Stephen Fry rants about universal remote controls.

Those things have always struck me as being a bit like Esperanto, really: universally pointless.  The concept seems good enough, but when it comes to implementing it, well....

You'd think a multi-function remote with soft controls implemented using a touchscreen ought to be useful, though expensive.  (Isn't there a Palm app for this?)  Apparently, though, they're not.  Useful, that is.  Expensive, they are.

But, then: a lot of the non-universal remotes provided with appliances are hard to use... because they try to be more than one thing.

I have (pops off to living room for a moment) five remotes, plus the cordless keyboard/trackball.  They are:

• Projector: 22 buttons, of which I routinely use ON/OFF; the three input-select buttons see occasional use, and the rest are for setup and maintenance.  This one is pretty well designed, just for the projector.
• Receiver: 51 buttons, of which I routinely use four.  Three others get occasional use.  Six of the buttons select which device it's controlling... which might be handy if I had a bunch of gadgets all made by Onkyo, which I don't (just this receiver and my old one from college, which has no remote-control capability whatsoever).  Were I to venture beyond the few buttons I actually use, this remote would become horribly confusing.
• VCR: 24 buttons, reasonably well set up for controlling a VCR... though it also has modes for controlling a TV set, a cable box, and something or other else.  As a control for those other things, I expect it would be a horrible mismatch.
• DVD player: 33 buttons, 17 of which have more or less obvious uses.  Only controls the DVD player.
• Computer: this is one of the ATI RF remotes, and I've set Xine up to understand it reasonably well.  52 buttons, not well suited to any particular real-world usage, but I've mapped about 20 of them to useful functions.

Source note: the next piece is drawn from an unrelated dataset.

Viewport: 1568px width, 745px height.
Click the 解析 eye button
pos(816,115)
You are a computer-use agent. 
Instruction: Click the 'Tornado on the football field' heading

It would kinda-sorta make sense to have a single remote to handle the "usual" functions for the projector, receiver, and computer.  (Actually, if I added an IRDA transceiver to the computer, this could be a use for an old Palmoid device... I think there's a Grand Vizier still in working order around here.  If I learned to write little Palm apps, it could be a nice refinement to the home theater.  Also, it could, when talking to the computer, receive context menus over the IRDA... assuming I wrote context menu software for Linux.  Which I'm not likely to do.  So much for that idea.)

Anyway, what I was about to write, before I started counting remotes and buttons, is this: the remotes which come with appliances are often confusing in their own right.  I sometimes find myself trying to explain, to one older person or another, how to turn the TV on.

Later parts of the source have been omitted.